Poster of first Wagner
Festival, 1953
As if
from Snoopy's Dark -and-Stormy-Night school of great
coincidences, just a few years earlier (c. 1200) in far-off Germany,
Wolfram von Eschenbach had written his Parsifal, which,
centuries later, would inspire Richard Wagner's
(1813-83) last work, a tale
involving the evil sorcerer, Klingsor and an enchanted garden. Wagner
visited the Villa Rufolo in
1880 and was so inspired by the beauty of the garden that he declared,
"Here is the enchanted
garden of Klingsor." Did Eschenbach know Boccaccio? And what were
Mommy and Daddy
von Eschenbach thinking when they named their kid "Wolfram," a word
that means "tungsten" in German? And how would young Tungsten have
rated Wagner? (answer: "Really loud. Say,
do you guys
know anything by Hildegard von Bingen?") And why is "Parsifal" a
pseudo-anagram for "Laugh His
Rap"? Alas, we may never know the answer to some of these questions,
but see how it all ties
together?
Wagner
apparently rode up to the Villa Rufolo from Amalfi on a mule.

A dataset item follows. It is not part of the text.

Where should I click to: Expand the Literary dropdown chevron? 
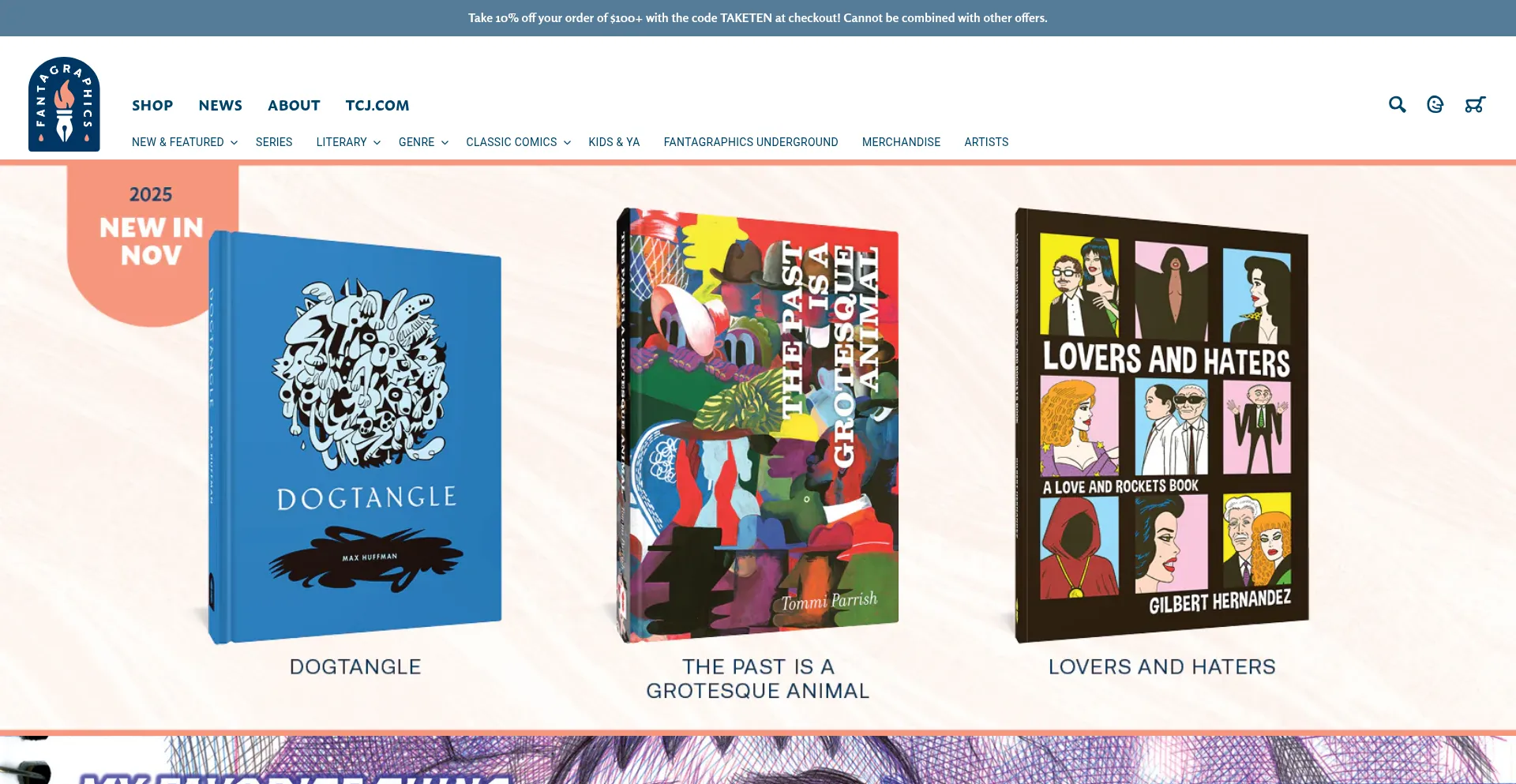377,143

(What did mules ever do to God?!) Wagner was a notorious deadbeat
and left an unpaid tab at
the Palumbo Hotel, but, as it turned out (70 years later), more than
made up for it by transforming
the villa and all of Ravello into a money magnet. Ravello held its
first Wagner music festival in 1953.
The yearly affair has since grown in scope and continues to attract
hordes of music lovers and
performers of world renown every year.
The gardens that so moved Wagner
were
actually the result of a
renovation of the villa in 1851 when Francis Neville Reid, a Scottish
botanist, bought the property and
went crazy with the plant life. The restoration of the villa, itself,
was in the hands of Michele
Ruggiero, a gentleman who then took over the excavations at Pompeii.

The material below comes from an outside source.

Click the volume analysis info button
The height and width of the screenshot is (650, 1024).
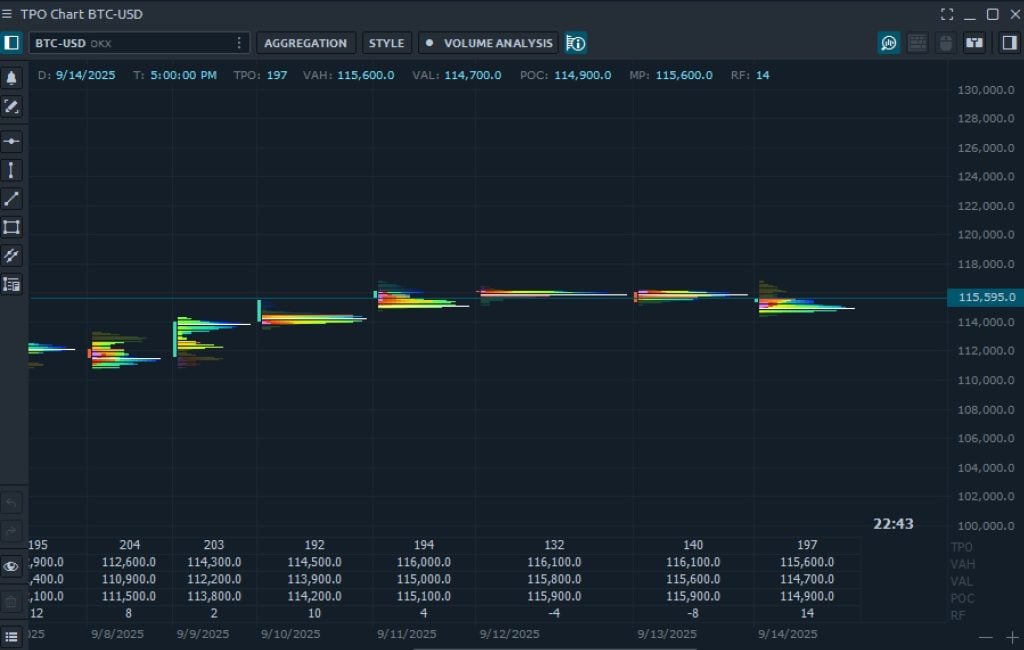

Significant parts of the original
villa are still intact, including the main tower
and intriguing
Norman-Arab columns (photo, right) along a passageway
through the villa and to the back of the property where the outdoor
concerts are held. The stage
is set up at 1000 feet over the slope and sea looking due east along
the folds of the mountain
range of the Amalfi coast. The view is stunning.
This year's
festival started July 3 and
will run through September 17;
it has "sections" for orchestral, chamber, and film music, visual arts,
experimental theater, and
discussions on education. I went for the orchestral music—
specifically,
Wagner, because that is why one goes
to Ravello. We heard the Orchestra and Choir of the Marinsky
Theater from St. Petersburg. It
wasn't all Wagner, but it was close enough and included, on two
successive evenings, a prelude from Parsifal,
the
funeral
march from The Twilight of
the Gods, the
overtures to Tannhäuser
and The
Flying Dutchman, and the introduction to the third act of Lohengrin.
One non-Wagner item was
Prokovief's great score to the Eisenstein film, Alexander Nevsky. I
recall noting that there were two
bass trombonists in the Parsifal excerpt,
thus
giving the collective
low brass section the most
lethal attack of decibels since the eruption of Krakatoa. It was fine!